1 ½ pounds chopped nuts (I use a mixture of pecans and walnuts)

½ cup sugar

2 teaspoons cinnamon

            Mix together.  Divide into three parts.  Set aside.

1 pound phyllo, thawed

3 sticks butter, melted

            Brush a 9”x13” pan with butter.  Layer ¼ of the phyllo sheets (about 6 sheets) in the pan, spreading each sheet with butter.  Top with 1 part of the nut mixture.  Repeat with remaining ingredients, layering phyllo, nuts, phyllo, nuts, phyllo.  Cut into diamond shapes, cutting all the way through.  Bake in a 325 degree oven until well browned.  This takes about an hour and a half in my oven.  Just watch for the right color.

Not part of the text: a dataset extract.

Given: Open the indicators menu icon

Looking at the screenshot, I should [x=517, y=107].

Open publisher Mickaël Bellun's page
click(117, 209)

            Remove from oven.  Pour syrup over.  Let sit until cool.  Cut into diamond shaped pieces.  Freezes well.

 

Syrup:

2 cups sugar

1 ½ cups water

rind of ½ lemon, grated

5 whole cloves

2 cinnamon sticks

            Bring to a boil.  Cook until slightly thick.  Remove from heat.

1 cup honey

4 Tablespoons lemon juice

2 Tablespoons brandy

1 Tablespoon rum flavoring

            Stir into sugar syrup.  Let sit until baklava is cooked.  Then, remove cloves and cinnamon and pour over hot baklava.
This sounds wonderful Josephine!
I'll be sure to try it the next time I'll have guests over. Or more likely the next several times as it usually takes me a (long) while to get recipes right.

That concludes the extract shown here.